Gas sensors based on aligned arrays of W18O49 nanowires were formed directly via a novel route of in situ thermal oxidation of sputtered W film on the substrate attached patterned Pt electrodes. The well-developed nanowires have diameter of 10–20nm and show roughly aligned morphology. It is found that the duration of oxygen exposure during thermal annealing plays a crucial role to harvest a pure phase of W18O49 nanowire with desired length. The roughly aligned W18O49 nanowires show favourable microstructure for gas adsorption and rapid gas diffusion.
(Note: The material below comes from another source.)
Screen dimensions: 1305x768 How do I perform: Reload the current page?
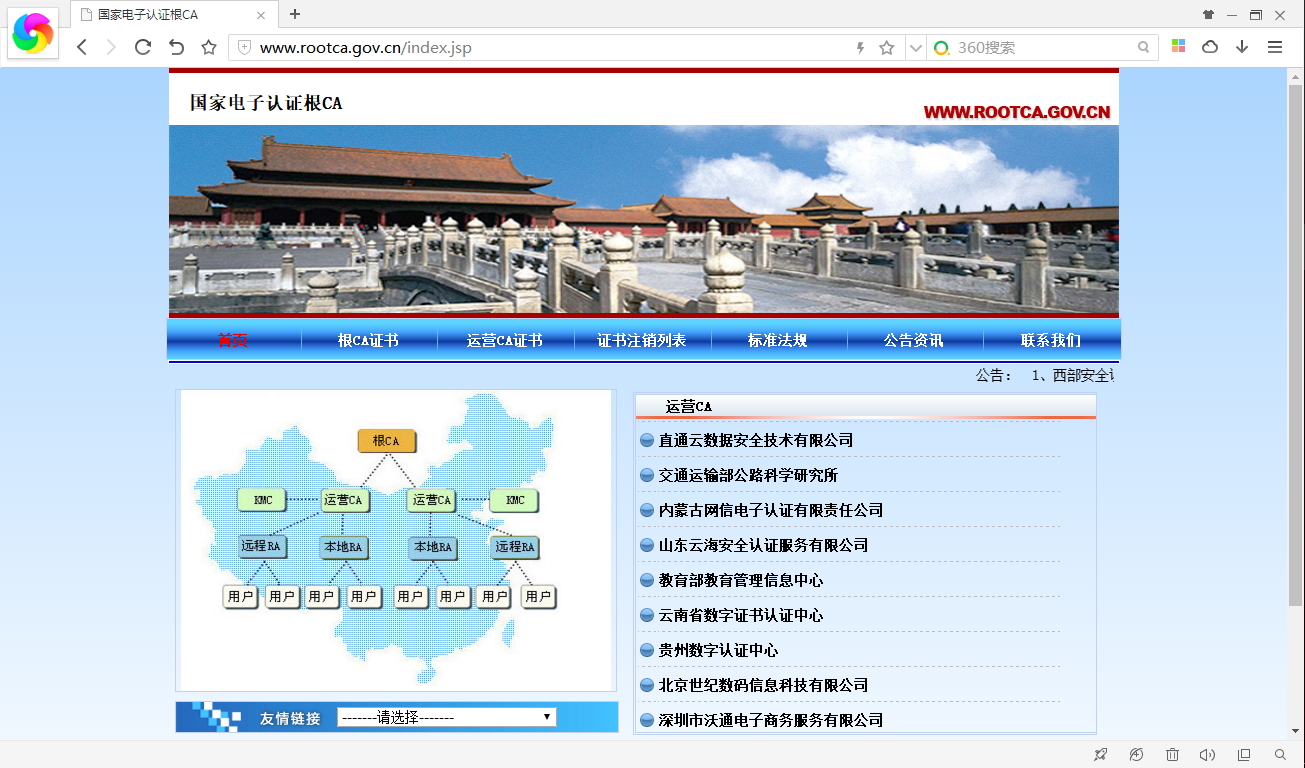tap(143, 46)
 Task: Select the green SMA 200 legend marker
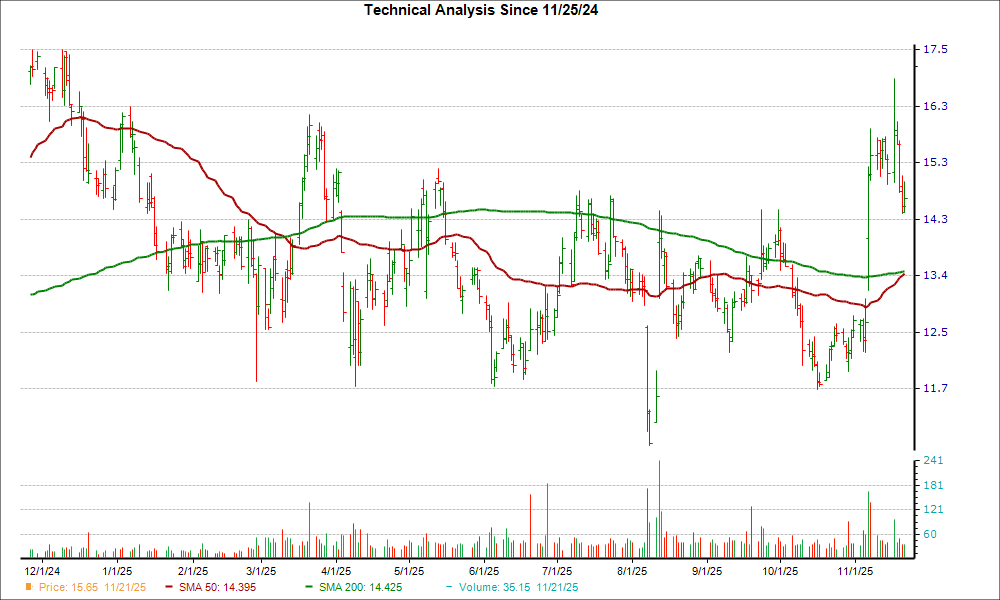click(x=309, y=588)
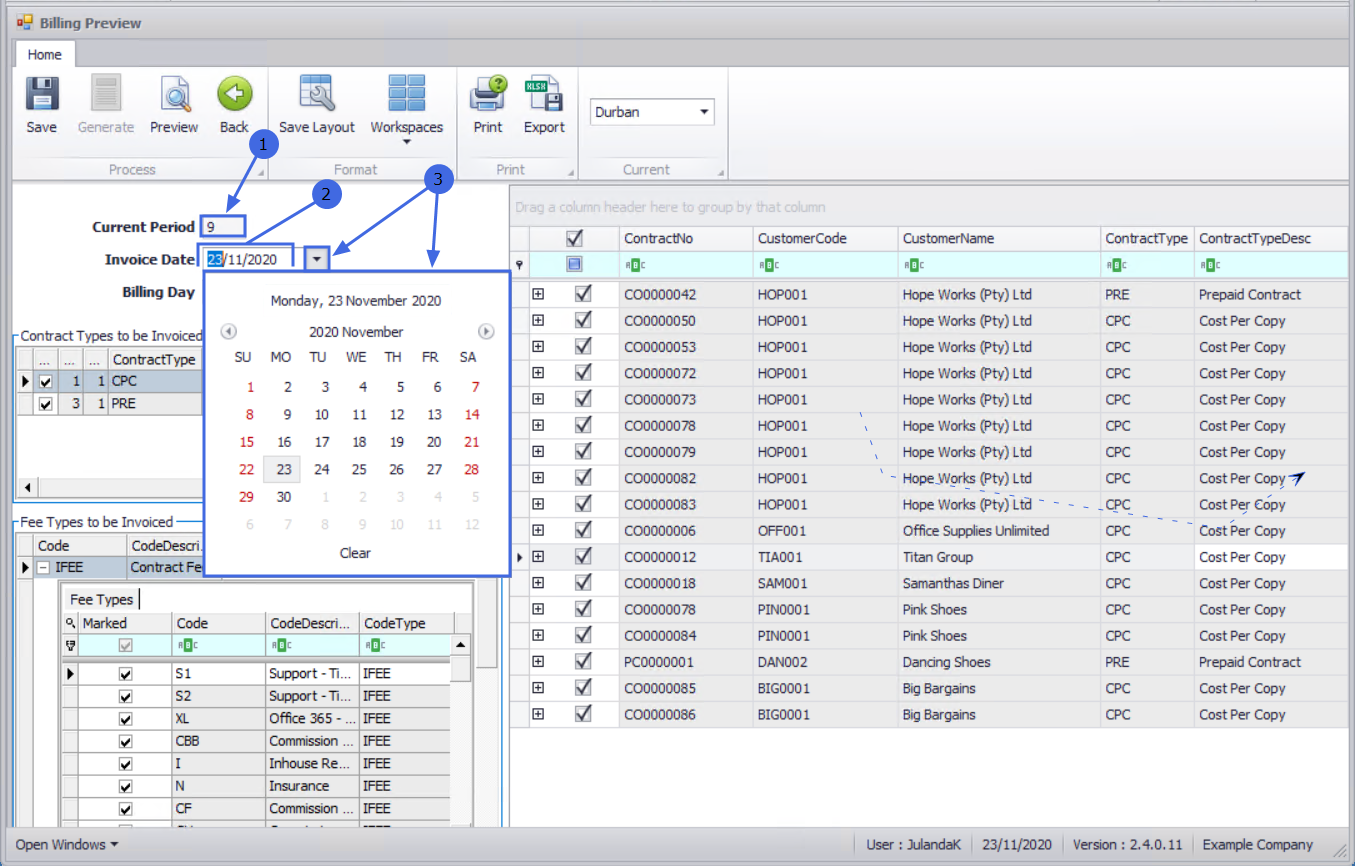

The NO2-sensing properties of aligned W18O49 nanowires sensor were evaluated at 50°C up to 200°C over NO2 concentration ranging from 250ppb to 2.5ppm. The results indicate that the W18O49 nanowire arrays sensor exhibits good NO2-sensing performances at its optimal operating temperature of 150°C, especially perfect stability and fast response–recovery characteristics. The reliable interface performance and fast gas adsorption–desorption properties of the directly assembled vertically aligned nanowire array attribute to the superior stability and quick response/recovery. The growth mechanism of aligned W18O49 nanowires is proposed based on the direct SEM observations on the intermediate products, and meanwhile the sensing mechanism of the corresponding sensor is analyzed.